**Assignment**:
Where the string "Open" occurs in the material below, report the whole line.

**Given records**:
|---|

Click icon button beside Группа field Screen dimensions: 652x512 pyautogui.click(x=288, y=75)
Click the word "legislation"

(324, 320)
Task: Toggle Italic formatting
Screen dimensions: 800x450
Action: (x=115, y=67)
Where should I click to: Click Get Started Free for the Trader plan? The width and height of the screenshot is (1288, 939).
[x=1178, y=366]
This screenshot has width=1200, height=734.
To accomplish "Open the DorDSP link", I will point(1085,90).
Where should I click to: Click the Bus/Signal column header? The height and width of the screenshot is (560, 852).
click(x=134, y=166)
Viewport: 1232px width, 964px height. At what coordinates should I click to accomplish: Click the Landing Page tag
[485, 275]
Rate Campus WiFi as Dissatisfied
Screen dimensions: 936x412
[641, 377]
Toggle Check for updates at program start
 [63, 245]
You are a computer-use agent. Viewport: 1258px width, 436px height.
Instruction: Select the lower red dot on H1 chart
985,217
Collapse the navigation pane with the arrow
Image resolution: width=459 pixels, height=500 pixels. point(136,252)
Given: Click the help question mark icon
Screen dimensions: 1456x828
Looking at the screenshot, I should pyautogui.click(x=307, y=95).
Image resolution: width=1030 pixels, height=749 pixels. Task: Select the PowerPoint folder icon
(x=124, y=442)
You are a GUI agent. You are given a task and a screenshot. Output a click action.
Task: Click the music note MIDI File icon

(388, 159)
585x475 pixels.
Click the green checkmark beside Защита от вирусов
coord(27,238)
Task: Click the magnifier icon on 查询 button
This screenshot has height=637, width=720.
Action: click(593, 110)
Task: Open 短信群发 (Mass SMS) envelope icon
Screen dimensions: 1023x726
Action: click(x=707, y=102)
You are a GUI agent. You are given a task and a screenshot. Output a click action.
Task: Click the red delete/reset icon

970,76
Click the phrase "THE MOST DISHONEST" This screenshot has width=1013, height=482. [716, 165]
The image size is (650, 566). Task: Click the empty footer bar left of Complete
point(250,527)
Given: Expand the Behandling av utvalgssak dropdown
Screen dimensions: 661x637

|---|

**Reply to the task**:
To accomplish "Open the DorDSP link", I will point(1085,90).
Task: Open 短信群发 (Mass SMS) envelope icon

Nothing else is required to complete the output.